I found the disinformation around the wildfires striking. It felt like a really worrying example of crises just piling on top of each other. You have a misinformation crisis, a crisis around racial justice causing mass protest and intensifying political polarization, and a climate crisis causing natural disasters. And each one just seemed to feed the others and increase the stakes.

There's this amazing quote I am planning to print out and frame that really resonated when I was working on examining the Antifa fires conspiracy. It’s from a network scientist named Peter Dodds about complex systems. The quote is: “There’s no love in a carbon atom, no hurricane in a water molecule, no financial collapse in a dollar bill.”

It really spoke to what you’re mentioning — the concept of complexity.
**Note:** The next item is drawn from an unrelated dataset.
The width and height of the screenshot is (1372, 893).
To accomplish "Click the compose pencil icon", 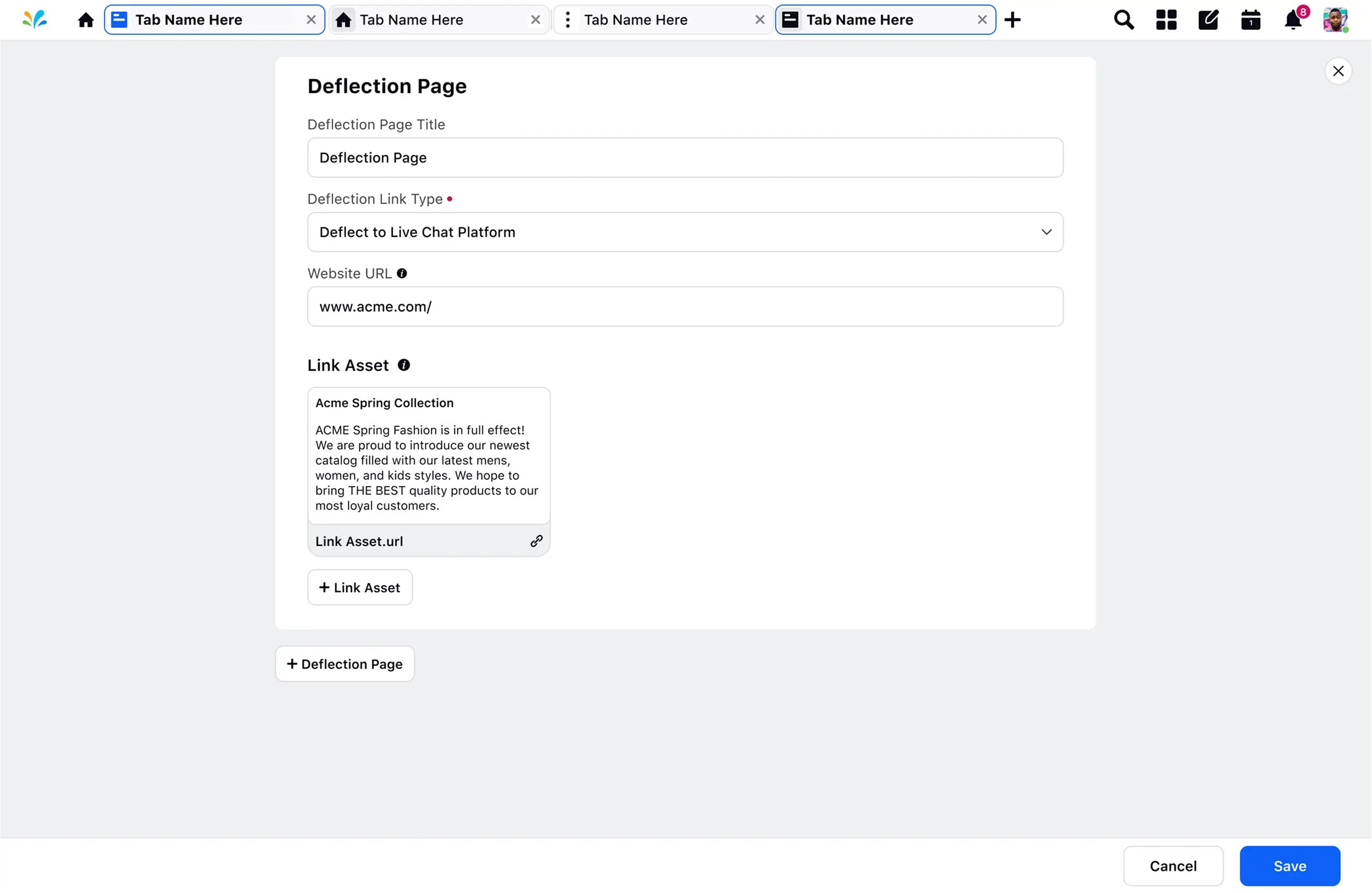I will [x=1208, y=20].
You have all of these various crises happening at once and when they happen at same time you have brand new emergent effects. I think it’s profound and totally under-studied.

Do you think those emergent effects are intensifying in recent years? I feel like whether it’s with troll campaigns, or even something like the GameStop stock rally, we are witnessing more glaring examples of people who can collectively command a lot of attention and quickly use it to accumulate power.
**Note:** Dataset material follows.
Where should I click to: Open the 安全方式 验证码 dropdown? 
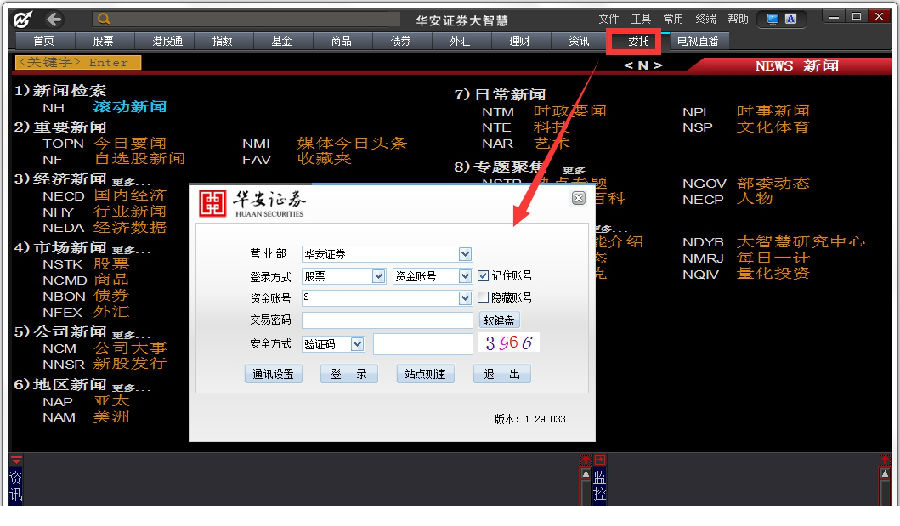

I feel like this attention gathering is something that’s always been happening. But there’s so much access to huge, instant audiences that it happens at greater velocity now. Also, distribution tactics are more advanced. During the Oregon wildfire conspiracies for example, QAnon seized on the narrative. But what fascinated me is that, in this case, QAnon worked more as a simple distribution platform. They weren’t really creating their own rumors or theories, they just picked up what was already circulating. QAnon was acting more like a broadcast network.

Do you think that’s where QAnon is headed? Fewer byzantine conspiracy theories and more broadcast network-focused?

I think it’s already that. The audience is so engaged and so Extremely Online. It’s a powerful distribution node. Back when I started this work an activist described this kind of information warfare as communities of people, perhaps divided by language or borders, but united in their common interest to create their own news engines to impose their preferred realities on everyone else. I think this work is not simply, ‘here’s a fake account’ or ‘here’s why this hashtag is trending.’ It’s about dissecting audiences and the people influencing them to believe certain things or vote a certain way.

That’s how you’d recommend people to think about what they see online?

Looking critically at online audiences and who or what is influencing them is a good way to frame it. I’d also go a step further: Ask yourself, ‘what audience are you in? What is the content you’re seeing everyday and sharing? Who makes it? Why are they making it?’ That’s a big ask, but it seems critical.